Assignment:
Your task is to quote the records from their first line through the line containing "Given: Select Toiletten", with nothing added or left out.

Data excerpts
● ● ● ● ● ● ●

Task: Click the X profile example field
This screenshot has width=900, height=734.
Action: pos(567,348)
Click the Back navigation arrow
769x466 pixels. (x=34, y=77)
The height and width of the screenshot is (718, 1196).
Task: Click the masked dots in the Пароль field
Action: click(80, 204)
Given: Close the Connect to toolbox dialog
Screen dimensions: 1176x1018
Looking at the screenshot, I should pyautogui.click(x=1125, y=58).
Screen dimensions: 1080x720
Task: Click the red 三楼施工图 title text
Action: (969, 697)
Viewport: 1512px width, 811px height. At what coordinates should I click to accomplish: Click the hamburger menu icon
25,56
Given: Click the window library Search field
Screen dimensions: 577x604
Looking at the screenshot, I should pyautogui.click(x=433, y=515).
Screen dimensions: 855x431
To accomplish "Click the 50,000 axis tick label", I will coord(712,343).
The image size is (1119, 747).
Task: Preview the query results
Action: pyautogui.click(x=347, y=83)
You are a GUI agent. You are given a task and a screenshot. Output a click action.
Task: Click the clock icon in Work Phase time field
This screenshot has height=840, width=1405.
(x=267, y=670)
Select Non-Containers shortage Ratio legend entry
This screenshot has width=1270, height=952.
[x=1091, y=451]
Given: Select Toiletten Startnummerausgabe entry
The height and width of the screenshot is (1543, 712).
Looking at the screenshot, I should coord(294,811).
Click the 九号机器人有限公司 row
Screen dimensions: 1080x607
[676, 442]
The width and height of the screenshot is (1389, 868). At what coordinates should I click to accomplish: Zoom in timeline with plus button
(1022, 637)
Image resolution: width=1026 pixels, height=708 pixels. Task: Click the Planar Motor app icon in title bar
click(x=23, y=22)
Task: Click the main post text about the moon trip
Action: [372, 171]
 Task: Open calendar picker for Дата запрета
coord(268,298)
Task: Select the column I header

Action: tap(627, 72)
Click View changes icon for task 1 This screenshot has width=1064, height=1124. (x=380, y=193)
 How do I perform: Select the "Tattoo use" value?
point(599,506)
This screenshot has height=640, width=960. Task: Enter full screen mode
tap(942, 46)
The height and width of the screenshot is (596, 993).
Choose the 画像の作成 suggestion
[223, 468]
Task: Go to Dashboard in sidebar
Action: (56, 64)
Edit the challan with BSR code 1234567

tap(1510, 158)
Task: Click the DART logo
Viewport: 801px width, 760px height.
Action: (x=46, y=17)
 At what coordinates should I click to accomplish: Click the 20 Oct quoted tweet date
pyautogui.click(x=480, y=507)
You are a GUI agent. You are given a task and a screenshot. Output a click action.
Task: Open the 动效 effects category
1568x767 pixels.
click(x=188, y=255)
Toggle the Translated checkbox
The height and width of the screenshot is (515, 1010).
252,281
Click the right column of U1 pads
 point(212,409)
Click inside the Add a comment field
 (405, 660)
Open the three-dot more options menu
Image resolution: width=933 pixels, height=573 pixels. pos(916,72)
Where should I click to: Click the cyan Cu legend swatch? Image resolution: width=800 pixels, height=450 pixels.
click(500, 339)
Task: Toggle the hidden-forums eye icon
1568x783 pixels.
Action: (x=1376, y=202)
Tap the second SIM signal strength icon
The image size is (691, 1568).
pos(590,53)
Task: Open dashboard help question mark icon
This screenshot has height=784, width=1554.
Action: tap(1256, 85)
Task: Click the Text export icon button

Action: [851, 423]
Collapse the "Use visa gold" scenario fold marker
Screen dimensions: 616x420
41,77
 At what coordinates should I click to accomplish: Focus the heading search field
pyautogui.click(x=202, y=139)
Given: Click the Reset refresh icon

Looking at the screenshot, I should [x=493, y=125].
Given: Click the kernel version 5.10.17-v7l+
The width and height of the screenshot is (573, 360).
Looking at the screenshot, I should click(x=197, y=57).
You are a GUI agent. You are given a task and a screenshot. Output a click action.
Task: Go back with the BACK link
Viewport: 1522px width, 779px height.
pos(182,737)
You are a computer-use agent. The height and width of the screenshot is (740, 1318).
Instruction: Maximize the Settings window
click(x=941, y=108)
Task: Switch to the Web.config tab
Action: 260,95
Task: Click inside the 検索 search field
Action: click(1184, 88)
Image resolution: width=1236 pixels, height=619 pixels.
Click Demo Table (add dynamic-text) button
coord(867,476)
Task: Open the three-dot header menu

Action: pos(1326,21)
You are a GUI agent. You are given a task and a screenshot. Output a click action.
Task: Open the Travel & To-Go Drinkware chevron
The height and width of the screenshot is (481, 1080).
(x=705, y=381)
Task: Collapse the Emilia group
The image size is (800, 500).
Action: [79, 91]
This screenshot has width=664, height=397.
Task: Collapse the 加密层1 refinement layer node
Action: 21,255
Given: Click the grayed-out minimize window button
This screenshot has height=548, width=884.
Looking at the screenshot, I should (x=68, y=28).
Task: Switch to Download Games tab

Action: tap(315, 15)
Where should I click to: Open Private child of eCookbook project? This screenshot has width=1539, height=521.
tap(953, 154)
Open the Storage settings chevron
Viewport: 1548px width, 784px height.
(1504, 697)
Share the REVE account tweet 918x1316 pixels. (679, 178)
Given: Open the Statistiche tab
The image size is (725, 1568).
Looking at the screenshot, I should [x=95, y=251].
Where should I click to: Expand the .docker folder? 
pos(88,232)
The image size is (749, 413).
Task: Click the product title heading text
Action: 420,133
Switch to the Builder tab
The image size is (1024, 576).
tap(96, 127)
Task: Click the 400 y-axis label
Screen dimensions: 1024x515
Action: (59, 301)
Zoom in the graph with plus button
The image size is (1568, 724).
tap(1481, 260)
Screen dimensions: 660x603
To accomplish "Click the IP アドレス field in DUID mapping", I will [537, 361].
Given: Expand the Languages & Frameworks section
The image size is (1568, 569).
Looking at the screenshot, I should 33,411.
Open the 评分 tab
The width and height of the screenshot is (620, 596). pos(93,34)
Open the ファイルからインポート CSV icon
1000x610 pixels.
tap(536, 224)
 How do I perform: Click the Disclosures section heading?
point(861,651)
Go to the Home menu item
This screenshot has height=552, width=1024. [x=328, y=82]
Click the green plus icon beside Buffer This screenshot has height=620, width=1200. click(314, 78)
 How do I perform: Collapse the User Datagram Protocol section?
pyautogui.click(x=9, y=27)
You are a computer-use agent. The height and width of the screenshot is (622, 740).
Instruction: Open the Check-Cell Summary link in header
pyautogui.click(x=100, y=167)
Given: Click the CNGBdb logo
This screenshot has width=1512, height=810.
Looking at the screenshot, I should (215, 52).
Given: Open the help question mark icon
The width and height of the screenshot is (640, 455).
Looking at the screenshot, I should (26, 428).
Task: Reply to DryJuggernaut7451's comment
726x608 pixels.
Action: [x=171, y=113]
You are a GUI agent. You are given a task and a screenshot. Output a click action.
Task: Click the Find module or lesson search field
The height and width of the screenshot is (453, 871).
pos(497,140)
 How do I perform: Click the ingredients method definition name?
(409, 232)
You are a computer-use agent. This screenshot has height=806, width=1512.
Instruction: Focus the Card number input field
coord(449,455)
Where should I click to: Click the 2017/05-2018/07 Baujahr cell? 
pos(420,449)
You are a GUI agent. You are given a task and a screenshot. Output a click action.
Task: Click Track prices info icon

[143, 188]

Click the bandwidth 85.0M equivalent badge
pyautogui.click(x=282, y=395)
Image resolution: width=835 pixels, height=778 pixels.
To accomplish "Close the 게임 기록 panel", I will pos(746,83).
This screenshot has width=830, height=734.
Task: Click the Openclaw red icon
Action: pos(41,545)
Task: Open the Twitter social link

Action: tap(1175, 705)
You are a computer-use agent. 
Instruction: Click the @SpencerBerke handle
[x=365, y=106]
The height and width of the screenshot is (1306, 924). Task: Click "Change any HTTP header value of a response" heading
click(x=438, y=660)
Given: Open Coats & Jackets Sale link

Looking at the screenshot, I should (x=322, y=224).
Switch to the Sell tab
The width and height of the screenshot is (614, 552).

● ● ● ● ● ● ●

Answer for the task:
Task: Click the X profile example field
This screenshot has width=900, height=734.
Action: pos(567,348)
Click the Back navigation arrow
769x466 pixels. (x=34, y=77)
The height and width of the screenshot is (718, 1196).
Task: Click the masked dots in the Пароль field
Action: click(80, 204)
Given: Close the Connect to toolbox dialog
Screen dimensions: 1176x1018
Looking at the screenshot, I should pyautogui.click(x=1125, y=58).
Screen dimensions: 1080x720
Task: Click the red 三楼施工图 title text
Action: (969, 697)
Viewport: 1512px width, 811px height. At what coordinates should I click to accomplish: Click the hamburger menu icon
25,56
Given: Click the window library Search field
Screen dimensions: 577x604
Looking at the screenshot, I should pyautogui.click(x=433, y=515).
Screen dimensions: 855x431
To accomplish "Click the 50,000 axis tick label", I will coord(712,343).
The image size is (1119, 747).
Task: Preview the query results
Action: pyautogui.click(x=347, y=83)
You are a GUI agent. You are given a task and a screenshot. Output a click action.
Task: Click the clock icon in Work Phase time field
This screenshot has height=840, width=1405.
(x=267, y=670)
Select Non-Containers shortage Ratio legend entry
This screenshot has width=1270, height=952.
[x=1091, y=451]
Given: Select Toiletten Startnummerausgabe entry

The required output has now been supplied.